#### Material for this task
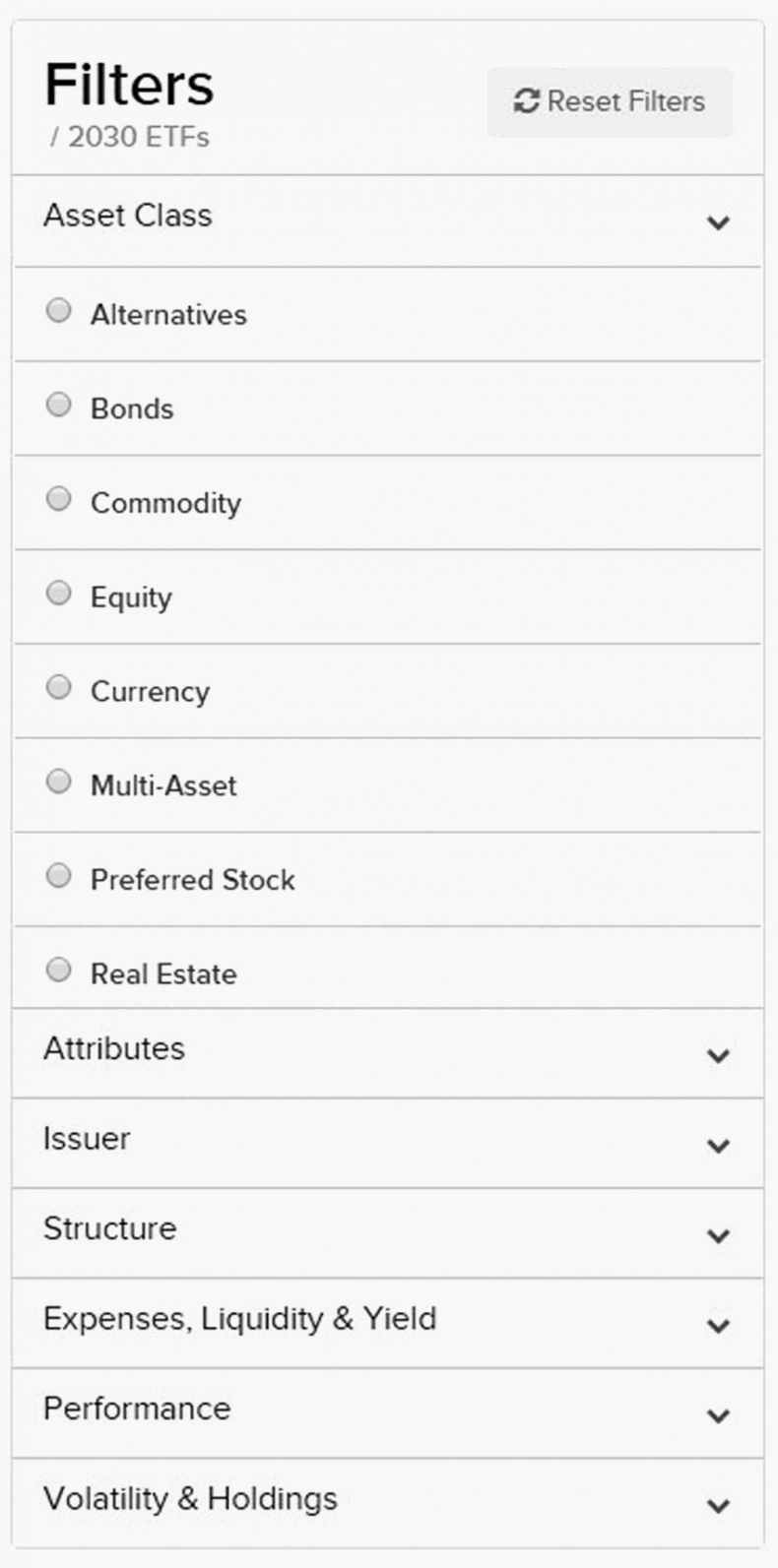The height and width of the screenshot is (1568, 778).
Task: Click the refresh icon in Reset Filters
Action: 527,101
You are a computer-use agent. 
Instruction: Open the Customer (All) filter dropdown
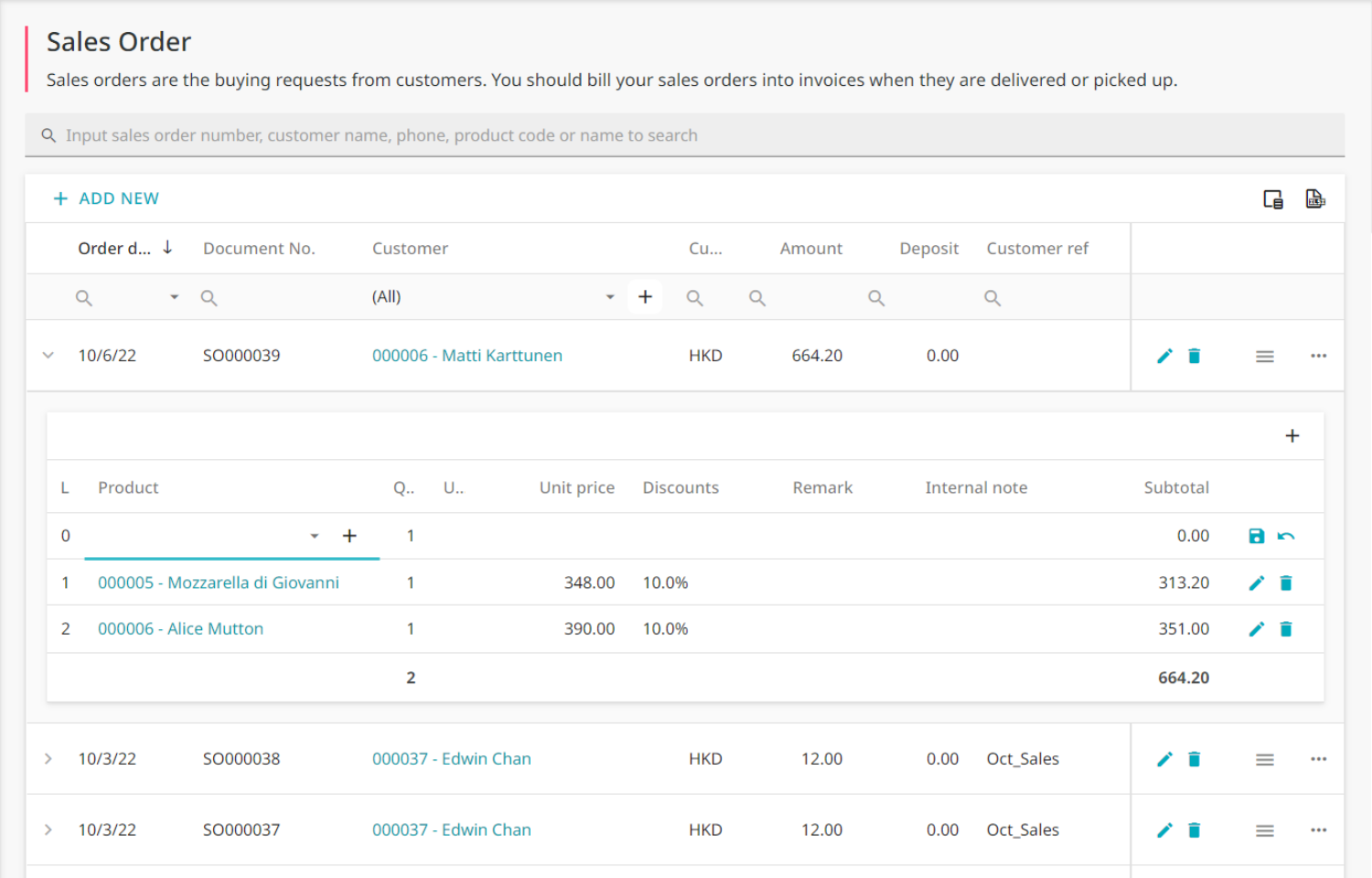click(x=610, y=297)
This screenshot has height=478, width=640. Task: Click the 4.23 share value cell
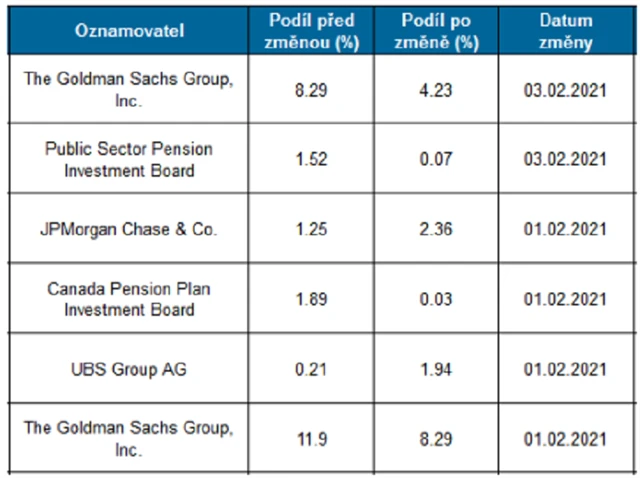[x=437, y=88]
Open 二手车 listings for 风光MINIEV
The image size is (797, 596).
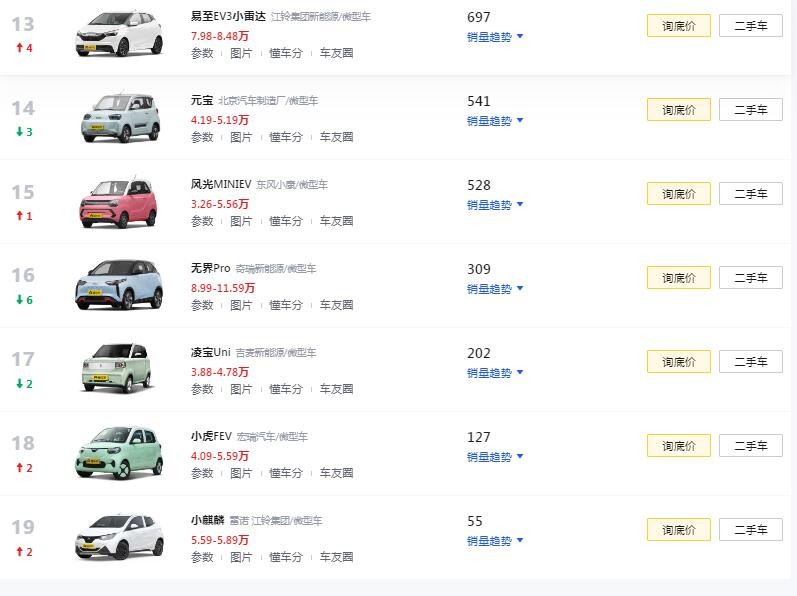pos(750,194)
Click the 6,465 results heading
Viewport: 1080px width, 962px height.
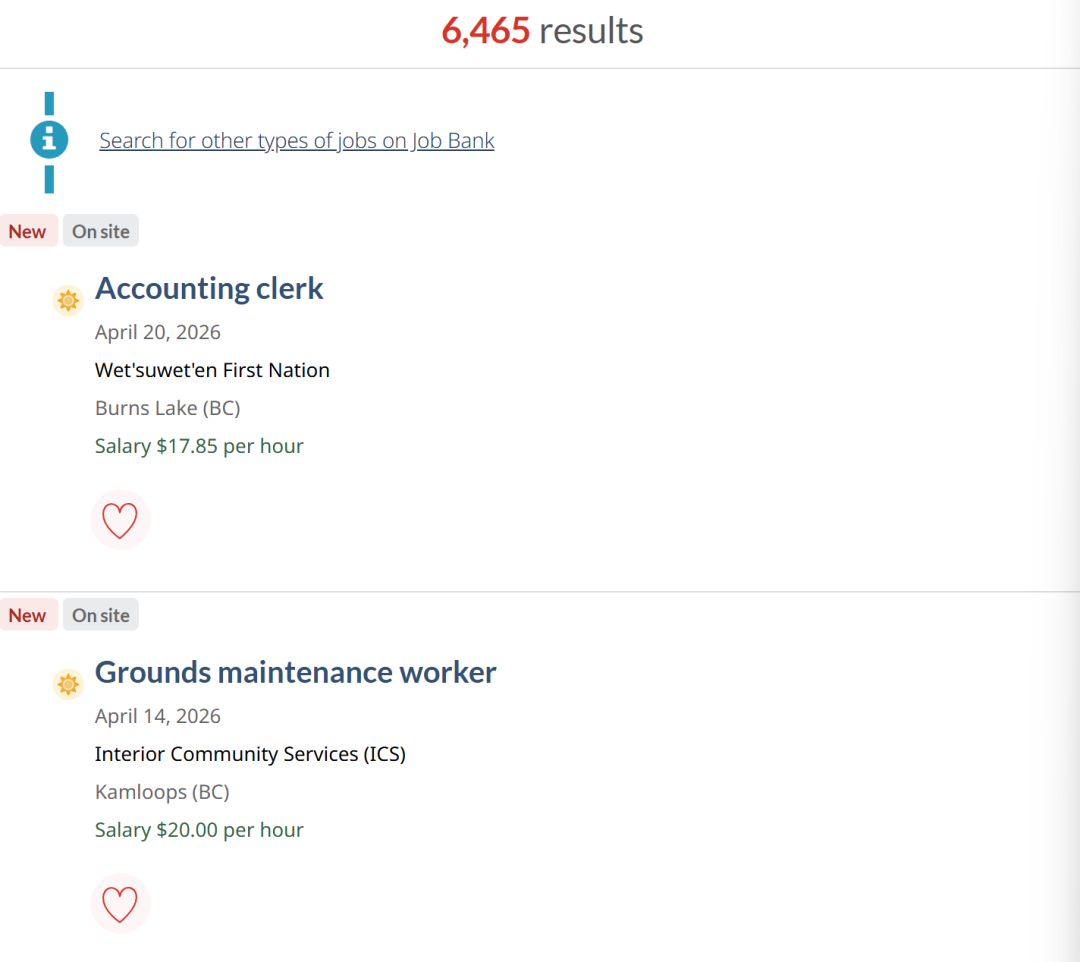point(542,31)
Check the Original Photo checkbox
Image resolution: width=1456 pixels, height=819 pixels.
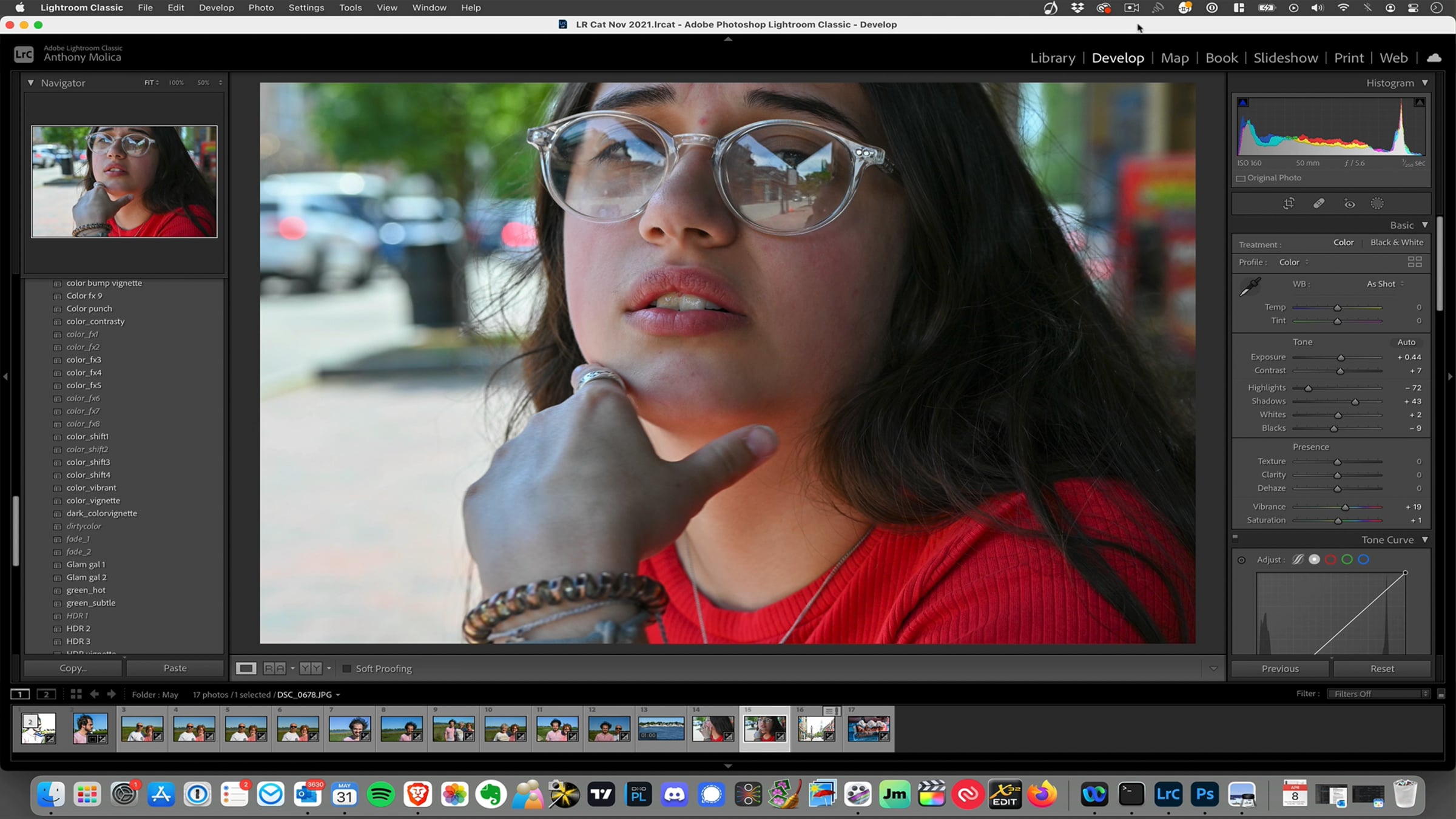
########
> **Short exercise**
Rewrite the entries above, swapping "dropdown" for "drop-down list" and keeping everything else the same. Leave the pictures out.

> **Expected answer**
The height and width of the screenshot is (1568, 778).
Task: Click the refresh icon in Reset Filters
Action: 527,101
You are a computer-use agent. 
Instruction: Open the Customer (All) filter drop-down list
click(x=610, y=297)
This screenshot has height=478, width=640. Task: Click the 4.23 share value cell
[x=437, y=88]
Open 二手车 listings for 风光MINIEV
The image size is (797, 596).
pos(750,194)
Click the 6,465 results heading
Viewport: 1080px width, 962px height.
point(542,31)
Check the Original Photo checkbox
Image resolution: width=1456 pixels, height=819 pixels.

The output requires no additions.